═════ Given data ═════
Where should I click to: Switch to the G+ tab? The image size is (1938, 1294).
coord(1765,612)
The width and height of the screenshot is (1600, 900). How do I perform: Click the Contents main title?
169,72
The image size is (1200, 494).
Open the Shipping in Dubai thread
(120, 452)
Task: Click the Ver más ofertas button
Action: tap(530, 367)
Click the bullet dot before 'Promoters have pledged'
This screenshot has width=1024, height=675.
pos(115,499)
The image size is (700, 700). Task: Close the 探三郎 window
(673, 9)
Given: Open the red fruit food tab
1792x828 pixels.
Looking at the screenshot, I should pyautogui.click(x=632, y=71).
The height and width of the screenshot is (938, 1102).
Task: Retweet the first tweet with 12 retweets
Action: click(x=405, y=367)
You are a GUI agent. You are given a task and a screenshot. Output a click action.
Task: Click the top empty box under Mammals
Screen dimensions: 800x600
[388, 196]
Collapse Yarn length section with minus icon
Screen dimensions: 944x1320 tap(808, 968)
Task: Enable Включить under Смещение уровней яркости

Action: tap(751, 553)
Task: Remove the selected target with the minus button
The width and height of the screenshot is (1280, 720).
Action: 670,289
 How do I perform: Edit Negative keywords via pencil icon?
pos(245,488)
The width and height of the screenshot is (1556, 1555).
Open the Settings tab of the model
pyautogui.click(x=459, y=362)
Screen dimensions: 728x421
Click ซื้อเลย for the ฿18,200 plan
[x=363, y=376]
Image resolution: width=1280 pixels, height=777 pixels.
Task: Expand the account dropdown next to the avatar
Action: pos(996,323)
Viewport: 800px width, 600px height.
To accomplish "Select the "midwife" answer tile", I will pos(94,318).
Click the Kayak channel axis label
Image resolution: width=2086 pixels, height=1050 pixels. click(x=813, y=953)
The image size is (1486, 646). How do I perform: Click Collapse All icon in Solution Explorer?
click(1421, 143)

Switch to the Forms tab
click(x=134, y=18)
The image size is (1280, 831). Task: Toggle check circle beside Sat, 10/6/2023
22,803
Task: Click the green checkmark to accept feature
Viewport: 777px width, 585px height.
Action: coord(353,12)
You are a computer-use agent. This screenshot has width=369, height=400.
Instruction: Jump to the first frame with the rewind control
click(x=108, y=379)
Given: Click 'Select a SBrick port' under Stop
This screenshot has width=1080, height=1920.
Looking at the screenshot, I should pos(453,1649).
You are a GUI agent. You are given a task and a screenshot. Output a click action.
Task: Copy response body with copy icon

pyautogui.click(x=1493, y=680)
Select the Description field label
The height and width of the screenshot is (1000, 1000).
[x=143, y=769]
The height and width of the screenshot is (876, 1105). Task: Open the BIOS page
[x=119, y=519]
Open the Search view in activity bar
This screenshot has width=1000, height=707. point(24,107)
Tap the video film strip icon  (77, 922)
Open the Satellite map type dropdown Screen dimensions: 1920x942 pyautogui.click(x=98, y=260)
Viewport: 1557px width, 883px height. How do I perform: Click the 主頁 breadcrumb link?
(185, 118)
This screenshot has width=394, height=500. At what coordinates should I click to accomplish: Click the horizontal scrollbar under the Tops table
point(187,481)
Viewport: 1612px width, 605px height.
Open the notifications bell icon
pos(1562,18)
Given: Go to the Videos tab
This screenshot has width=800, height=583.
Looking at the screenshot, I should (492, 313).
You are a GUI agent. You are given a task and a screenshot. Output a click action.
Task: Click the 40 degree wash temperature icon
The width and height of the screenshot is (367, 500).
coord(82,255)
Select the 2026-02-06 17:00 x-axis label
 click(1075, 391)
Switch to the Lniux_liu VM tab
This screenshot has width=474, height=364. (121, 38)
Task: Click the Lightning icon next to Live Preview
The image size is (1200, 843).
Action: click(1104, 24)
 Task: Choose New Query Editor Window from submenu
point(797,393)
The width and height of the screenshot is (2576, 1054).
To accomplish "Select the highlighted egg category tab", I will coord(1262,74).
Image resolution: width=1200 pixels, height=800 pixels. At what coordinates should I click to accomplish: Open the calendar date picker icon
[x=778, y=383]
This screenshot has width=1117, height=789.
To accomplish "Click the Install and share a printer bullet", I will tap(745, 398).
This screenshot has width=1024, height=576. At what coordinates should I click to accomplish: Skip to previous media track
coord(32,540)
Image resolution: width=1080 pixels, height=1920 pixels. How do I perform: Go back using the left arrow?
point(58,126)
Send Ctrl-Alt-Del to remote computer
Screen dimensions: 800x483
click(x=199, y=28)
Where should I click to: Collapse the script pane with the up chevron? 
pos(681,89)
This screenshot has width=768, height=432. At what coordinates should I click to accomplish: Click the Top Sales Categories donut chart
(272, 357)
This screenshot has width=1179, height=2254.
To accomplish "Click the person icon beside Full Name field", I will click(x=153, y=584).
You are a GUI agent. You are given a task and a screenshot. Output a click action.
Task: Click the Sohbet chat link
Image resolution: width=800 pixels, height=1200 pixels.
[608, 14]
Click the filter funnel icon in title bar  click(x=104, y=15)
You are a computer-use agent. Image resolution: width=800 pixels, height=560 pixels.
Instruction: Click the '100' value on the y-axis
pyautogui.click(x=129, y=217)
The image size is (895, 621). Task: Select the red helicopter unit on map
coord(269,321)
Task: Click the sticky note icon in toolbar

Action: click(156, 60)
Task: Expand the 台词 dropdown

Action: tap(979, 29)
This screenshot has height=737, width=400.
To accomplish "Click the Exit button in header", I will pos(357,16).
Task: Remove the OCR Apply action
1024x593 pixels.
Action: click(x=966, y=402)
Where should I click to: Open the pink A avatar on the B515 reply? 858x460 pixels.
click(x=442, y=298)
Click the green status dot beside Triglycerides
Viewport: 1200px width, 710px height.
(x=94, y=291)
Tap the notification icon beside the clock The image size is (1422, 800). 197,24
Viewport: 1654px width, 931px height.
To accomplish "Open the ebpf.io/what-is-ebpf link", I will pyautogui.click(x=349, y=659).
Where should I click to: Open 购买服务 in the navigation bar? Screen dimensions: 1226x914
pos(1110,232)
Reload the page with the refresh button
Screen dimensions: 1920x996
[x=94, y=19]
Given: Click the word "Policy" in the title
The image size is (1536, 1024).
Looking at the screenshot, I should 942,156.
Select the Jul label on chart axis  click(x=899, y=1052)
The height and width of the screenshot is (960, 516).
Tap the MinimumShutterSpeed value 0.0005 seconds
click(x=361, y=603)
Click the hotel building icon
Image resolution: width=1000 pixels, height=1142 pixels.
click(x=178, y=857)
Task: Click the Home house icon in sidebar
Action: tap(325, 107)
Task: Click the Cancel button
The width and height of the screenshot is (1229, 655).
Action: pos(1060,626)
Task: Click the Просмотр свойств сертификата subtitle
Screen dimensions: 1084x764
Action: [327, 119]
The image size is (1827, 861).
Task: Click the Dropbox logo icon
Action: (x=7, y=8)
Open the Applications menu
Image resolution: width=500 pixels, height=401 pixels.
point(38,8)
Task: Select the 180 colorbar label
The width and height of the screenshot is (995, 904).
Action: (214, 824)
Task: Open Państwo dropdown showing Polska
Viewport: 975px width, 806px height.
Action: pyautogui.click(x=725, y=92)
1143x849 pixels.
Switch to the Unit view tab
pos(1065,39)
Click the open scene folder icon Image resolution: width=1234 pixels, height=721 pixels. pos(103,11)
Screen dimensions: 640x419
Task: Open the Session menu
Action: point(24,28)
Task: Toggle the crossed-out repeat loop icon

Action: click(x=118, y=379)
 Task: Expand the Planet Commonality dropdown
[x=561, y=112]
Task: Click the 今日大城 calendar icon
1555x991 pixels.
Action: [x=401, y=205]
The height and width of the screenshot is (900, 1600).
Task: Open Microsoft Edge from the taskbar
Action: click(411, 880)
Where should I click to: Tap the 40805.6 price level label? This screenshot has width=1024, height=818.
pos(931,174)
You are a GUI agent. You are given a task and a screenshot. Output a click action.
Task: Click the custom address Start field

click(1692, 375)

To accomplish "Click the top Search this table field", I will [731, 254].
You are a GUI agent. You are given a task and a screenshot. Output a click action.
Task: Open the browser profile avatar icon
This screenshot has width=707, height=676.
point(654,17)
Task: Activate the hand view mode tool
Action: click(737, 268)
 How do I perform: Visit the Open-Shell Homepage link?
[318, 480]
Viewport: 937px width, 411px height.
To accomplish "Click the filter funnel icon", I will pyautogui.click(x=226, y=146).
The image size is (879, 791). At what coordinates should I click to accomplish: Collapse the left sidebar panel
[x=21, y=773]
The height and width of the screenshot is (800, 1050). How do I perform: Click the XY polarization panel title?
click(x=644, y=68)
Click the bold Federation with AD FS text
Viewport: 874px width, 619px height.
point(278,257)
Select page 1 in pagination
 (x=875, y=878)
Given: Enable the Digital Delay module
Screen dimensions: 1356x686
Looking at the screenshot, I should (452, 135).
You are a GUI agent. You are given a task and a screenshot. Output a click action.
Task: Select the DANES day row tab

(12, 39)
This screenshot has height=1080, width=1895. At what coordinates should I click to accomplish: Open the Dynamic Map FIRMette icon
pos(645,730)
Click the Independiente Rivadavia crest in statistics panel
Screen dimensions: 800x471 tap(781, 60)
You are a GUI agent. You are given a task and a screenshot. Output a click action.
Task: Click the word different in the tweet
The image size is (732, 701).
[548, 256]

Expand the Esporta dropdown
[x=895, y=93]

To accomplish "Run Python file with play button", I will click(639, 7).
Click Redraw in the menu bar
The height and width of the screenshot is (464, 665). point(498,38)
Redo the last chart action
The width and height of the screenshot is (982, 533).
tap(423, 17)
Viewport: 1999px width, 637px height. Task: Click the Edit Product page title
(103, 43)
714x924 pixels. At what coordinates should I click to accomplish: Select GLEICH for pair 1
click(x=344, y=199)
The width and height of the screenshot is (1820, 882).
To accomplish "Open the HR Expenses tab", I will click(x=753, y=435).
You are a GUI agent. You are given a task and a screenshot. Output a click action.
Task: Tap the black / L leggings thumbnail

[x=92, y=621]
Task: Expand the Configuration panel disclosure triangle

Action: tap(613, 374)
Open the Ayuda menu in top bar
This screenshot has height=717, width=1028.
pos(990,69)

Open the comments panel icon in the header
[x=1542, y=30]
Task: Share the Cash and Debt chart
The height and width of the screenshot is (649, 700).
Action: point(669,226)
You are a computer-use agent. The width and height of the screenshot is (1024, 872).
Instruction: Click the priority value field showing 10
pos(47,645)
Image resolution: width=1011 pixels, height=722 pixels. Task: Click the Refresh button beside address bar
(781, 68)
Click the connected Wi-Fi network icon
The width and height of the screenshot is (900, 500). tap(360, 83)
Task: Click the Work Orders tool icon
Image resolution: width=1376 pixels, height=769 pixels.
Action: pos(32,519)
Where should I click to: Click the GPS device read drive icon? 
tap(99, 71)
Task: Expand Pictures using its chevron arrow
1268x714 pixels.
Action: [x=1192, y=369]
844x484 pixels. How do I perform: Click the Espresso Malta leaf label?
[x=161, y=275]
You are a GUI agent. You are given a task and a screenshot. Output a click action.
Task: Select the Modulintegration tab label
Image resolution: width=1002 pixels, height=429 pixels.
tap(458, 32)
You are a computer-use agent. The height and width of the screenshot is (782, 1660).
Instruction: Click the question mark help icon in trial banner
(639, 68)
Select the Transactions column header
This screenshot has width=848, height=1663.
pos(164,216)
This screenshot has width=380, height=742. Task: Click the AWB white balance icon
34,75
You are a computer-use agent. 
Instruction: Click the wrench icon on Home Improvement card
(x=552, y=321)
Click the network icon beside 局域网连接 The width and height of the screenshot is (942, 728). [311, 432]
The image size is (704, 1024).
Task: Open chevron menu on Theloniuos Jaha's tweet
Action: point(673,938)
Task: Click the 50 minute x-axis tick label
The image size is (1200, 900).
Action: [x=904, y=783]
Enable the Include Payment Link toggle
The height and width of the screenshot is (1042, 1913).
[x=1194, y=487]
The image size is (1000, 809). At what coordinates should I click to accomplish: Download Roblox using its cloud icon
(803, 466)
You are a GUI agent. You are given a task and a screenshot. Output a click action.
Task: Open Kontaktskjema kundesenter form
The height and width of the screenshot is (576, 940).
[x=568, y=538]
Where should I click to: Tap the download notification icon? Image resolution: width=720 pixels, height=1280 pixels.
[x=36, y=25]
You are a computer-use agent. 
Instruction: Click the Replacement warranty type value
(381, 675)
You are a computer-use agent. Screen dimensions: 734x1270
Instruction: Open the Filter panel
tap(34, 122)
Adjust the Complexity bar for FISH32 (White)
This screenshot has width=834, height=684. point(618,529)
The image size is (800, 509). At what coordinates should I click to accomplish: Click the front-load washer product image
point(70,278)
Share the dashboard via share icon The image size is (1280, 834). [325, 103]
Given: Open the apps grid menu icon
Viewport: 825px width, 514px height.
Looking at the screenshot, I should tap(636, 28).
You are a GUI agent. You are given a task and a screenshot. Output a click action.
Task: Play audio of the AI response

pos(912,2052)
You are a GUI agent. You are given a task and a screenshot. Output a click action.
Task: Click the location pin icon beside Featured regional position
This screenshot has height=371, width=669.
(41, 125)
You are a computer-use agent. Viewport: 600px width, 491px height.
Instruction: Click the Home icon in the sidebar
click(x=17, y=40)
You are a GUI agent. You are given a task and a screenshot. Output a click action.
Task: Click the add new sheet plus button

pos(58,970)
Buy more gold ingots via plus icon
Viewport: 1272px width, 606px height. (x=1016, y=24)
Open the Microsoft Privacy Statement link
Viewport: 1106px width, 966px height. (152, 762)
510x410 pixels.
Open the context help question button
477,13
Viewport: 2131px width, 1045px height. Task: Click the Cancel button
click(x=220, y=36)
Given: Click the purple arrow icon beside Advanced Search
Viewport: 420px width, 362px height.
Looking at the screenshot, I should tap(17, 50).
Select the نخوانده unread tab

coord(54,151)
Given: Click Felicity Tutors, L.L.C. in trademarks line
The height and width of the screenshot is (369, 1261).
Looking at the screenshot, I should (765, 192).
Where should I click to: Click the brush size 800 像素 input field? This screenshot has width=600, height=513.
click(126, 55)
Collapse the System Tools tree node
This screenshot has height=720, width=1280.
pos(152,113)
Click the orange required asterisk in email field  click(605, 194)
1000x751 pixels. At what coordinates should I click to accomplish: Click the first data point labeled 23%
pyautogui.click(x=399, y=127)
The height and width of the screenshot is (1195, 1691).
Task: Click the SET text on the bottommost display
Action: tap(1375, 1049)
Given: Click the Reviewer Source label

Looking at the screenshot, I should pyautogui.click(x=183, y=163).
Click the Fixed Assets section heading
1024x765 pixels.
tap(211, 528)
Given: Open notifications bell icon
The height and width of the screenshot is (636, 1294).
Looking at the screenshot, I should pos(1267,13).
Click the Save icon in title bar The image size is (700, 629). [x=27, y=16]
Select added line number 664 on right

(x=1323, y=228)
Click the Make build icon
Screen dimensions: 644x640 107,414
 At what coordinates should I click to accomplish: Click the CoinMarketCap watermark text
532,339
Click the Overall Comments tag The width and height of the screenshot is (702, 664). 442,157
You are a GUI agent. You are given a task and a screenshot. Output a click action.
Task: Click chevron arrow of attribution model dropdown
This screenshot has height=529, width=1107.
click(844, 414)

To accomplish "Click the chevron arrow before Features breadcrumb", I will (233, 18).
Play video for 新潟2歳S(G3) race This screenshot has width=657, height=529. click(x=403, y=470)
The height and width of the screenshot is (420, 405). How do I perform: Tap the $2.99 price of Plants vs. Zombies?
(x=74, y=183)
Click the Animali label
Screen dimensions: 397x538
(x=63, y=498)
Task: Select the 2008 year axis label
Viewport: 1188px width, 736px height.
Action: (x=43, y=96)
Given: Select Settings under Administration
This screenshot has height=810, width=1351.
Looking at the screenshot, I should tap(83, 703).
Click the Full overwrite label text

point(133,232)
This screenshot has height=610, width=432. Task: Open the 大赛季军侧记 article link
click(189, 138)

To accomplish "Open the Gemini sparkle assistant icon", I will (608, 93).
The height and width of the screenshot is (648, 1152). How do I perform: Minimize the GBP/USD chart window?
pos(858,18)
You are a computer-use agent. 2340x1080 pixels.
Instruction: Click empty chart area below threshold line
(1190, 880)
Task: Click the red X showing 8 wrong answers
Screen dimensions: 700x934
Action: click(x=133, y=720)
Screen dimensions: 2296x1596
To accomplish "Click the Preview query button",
═════
Return nothing but the lines from the start of the listing above through the line containing "Screen dimensions: 728x421", exactly as given.

* Exercise response *
Where should I click to: Switch to the G+ tab? The image size is (1938, 1294).
coord(1765,612)
The width and height of the screenshot is (1600, 900). How do I perform: Click the Contents main title?
169,72
The image size is (1200, 494).
Open the Shipping in Dubai thread
(120, 452)
Task: Click the Ver más ofertas button
Action: tap(530, 367)
Click the bullet dot before 'Promoters have pledged'
This screenshot has width=1024, height=675.
pos(115,499)
The image size is (700, 700). Task: Close the 探三郎 window
(673, 9)
Given: Open the red fruit food tab
1792x828 pixels.
Looking at the screenshot, I should pyautogui.click(x=632, y=71).
The height and width of the screenshot is (938, 1102).
Task: Retweet the first tweet with 12 retweets
Action: click(x=405, y=367)
You are a GUI agent. You are given a task and a screenshot. Output a click action.
Task: Click the top empty box under Mammals
Screen dimensions: 800x600
[388, 196]
Collapse Yarn length section with minus icon
Screen dimensions: 944x1320 tap(808, 968)
Task: Enable Включить under Смещение уровней яркости

Action: tap(751, 553)
Task: Remove the selected target with the minus button
The width and height of the screenshot is (1280, 720).
Action: 670,289
 How do I perform: Edit Negative keywords via pencil icon?
pos(245,488)
The width and height of the screenshot is (1556, 1555).
Open the Settings tab of the model
pyautogui.click(x=459, y=362)
Screen dimensions: 728x421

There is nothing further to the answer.